This is hands-down my favorite longevity recipe. This savory one-pot meal fuses the iconic flavors of Ikaria with the faintest hint of sweet fennel. As is customary in Ikaria, a small amount of olive oil is used to sauté the vegetables, then a generous drizzle finishes the dish. This practice is instinctively brilliant: Heat breaks down the oil, so saving most for a final drizzle assures its rich flavor and maximum health benefits.
Technique tip: This protein-rich stew freezes well, though the kale will lose a little of its vibrancy. To refresh, add a few more slivered leaves when reheating.
Swap option: For a quicker meal, substitute 4 cups frozen black-eyed peas, thawed, or 4 cups drained and rinsed canned black-eyed peas. Simmer the stew for only 25 minutes to blend the flavors and cook the fennel.

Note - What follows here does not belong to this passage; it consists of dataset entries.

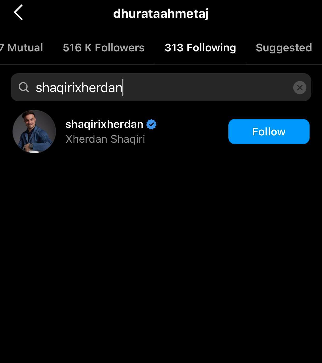Clear the search text with X icon

coord(299,87)
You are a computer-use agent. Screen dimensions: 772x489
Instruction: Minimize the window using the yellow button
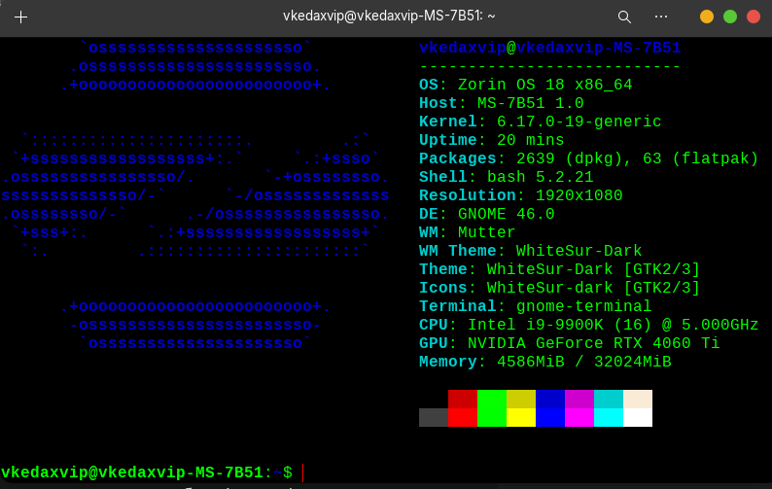pos(707,17)
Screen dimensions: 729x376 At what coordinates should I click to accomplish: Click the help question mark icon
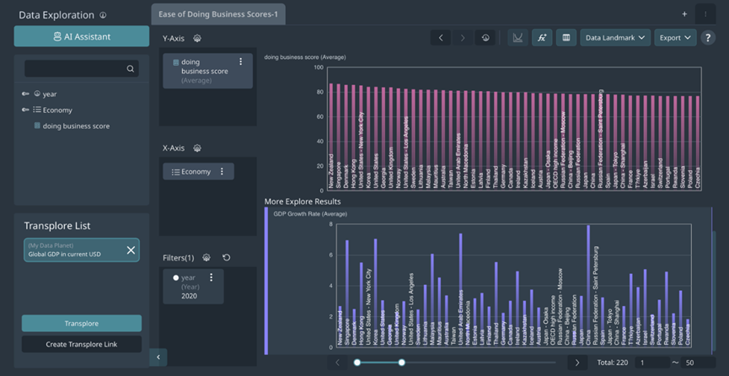click(x=708, y=38)
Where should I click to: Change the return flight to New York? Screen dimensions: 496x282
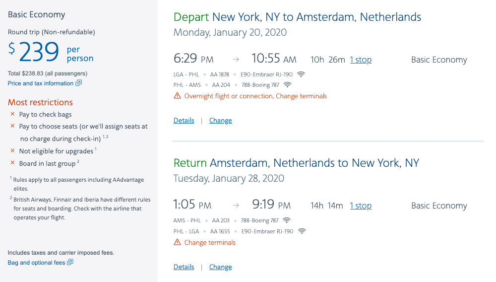coord(220,267)
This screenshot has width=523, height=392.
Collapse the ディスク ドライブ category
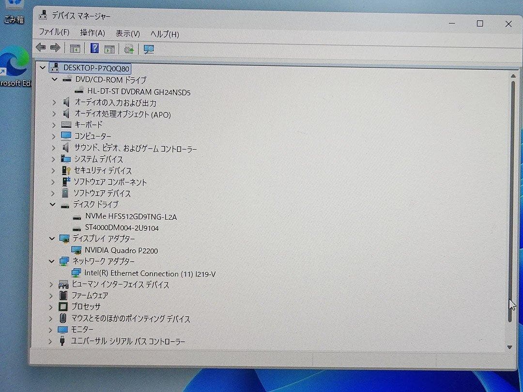coord(53,204)
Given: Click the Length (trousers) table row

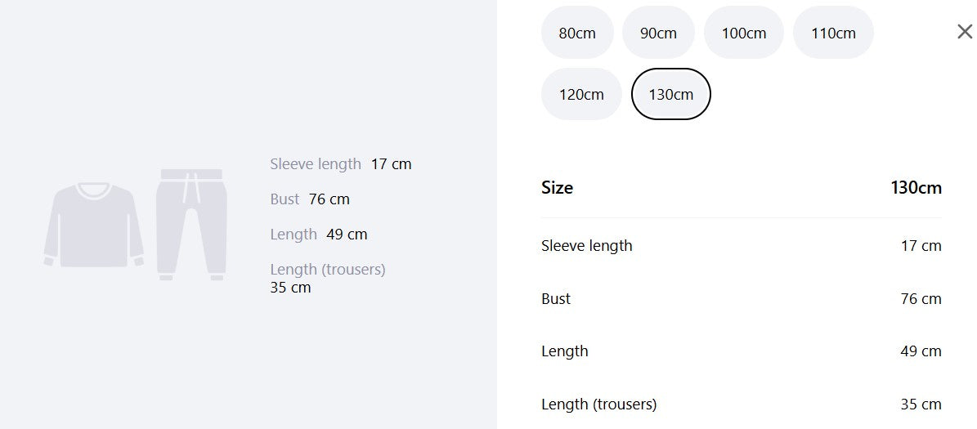Looking at the screenshot, I should pos(742,404).
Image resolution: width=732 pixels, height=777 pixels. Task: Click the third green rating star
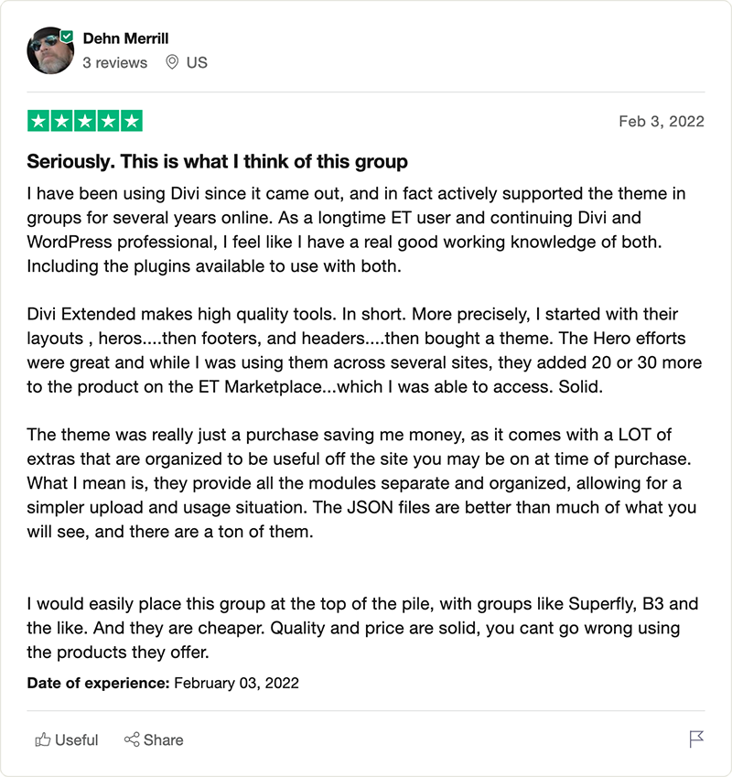coord(85,121)
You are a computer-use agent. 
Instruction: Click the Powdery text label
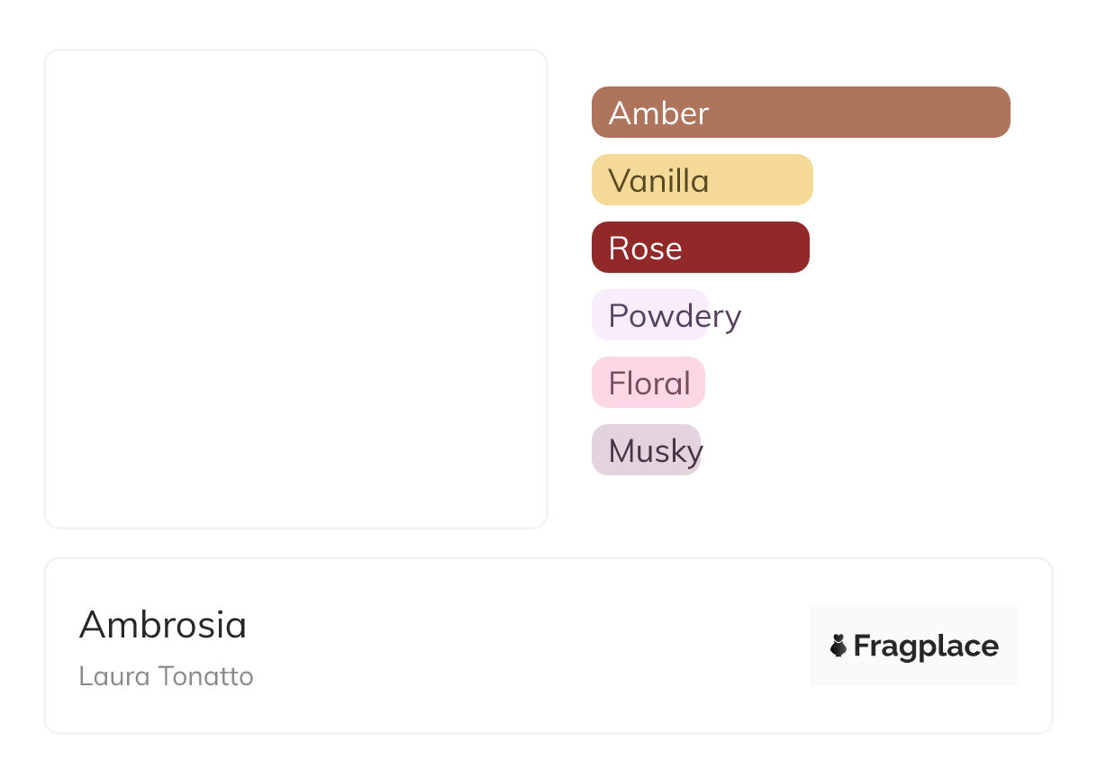(675, 316)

Spread the black-eyed peas on a large baking sheet and pick over to remove any damaged peas or debris. Put the peas in a large pot, add enough cool tap water to submerge by 2 inches, and bring to a boil over high heat. Boil for 1 minute. Set aside off the heat and soak for 1 hour. Drain in a colander set in the sink.2.

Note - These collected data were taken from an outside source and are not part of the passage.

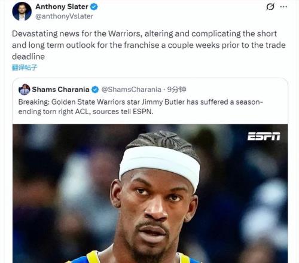This screenshot has height=263, width=299.
Task: View the Jimmy Butler ESPN photo
Action: click(x=150, y=194)
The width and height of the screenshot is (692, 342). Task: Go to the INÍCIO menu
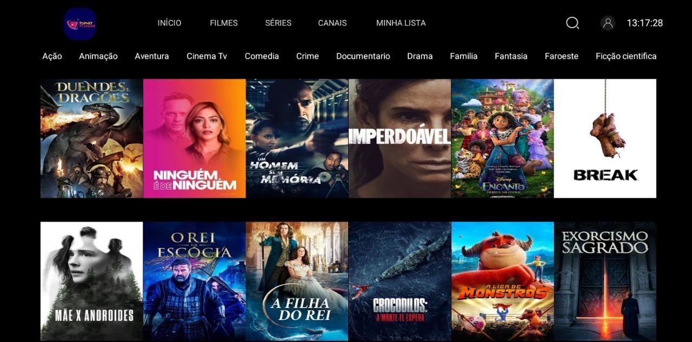pyautogui.click(x=169, y=23)
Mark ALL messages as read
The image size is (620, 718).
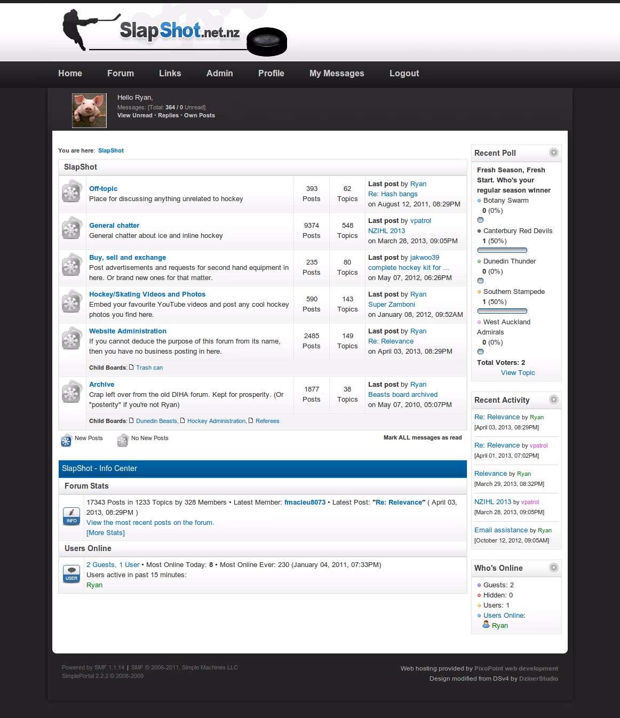(423, 437)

Warm 1/4 cup of the olive oil in a large pot or Dutch oven set over medium heat. Add the onion and fennel; cook, stirring often, until soft, about 8 minutes. Add the garlic and cook until fragrant, about 20 seconds. Stir in the black-eyed peas, carrots, tomato, tomato paste, bay leaves and salt and stir until the tomato paste dissolves. Add enough water just to cover the vegetables. Raise the heat to medium-high and bring to a boil.3.
Cover, reduce the heat to low, and simmer slowly until the black-eyed peas are tender (not rocklike but not mush), about 50 minutes.4.
Stir in the kale leaves and dill. Cover and cook until the kale is tender, 5-10 minutes. Discard the bay leaves. Ladle into four bowls. Drizzle 1 tablespoon olive oil on top of each helping.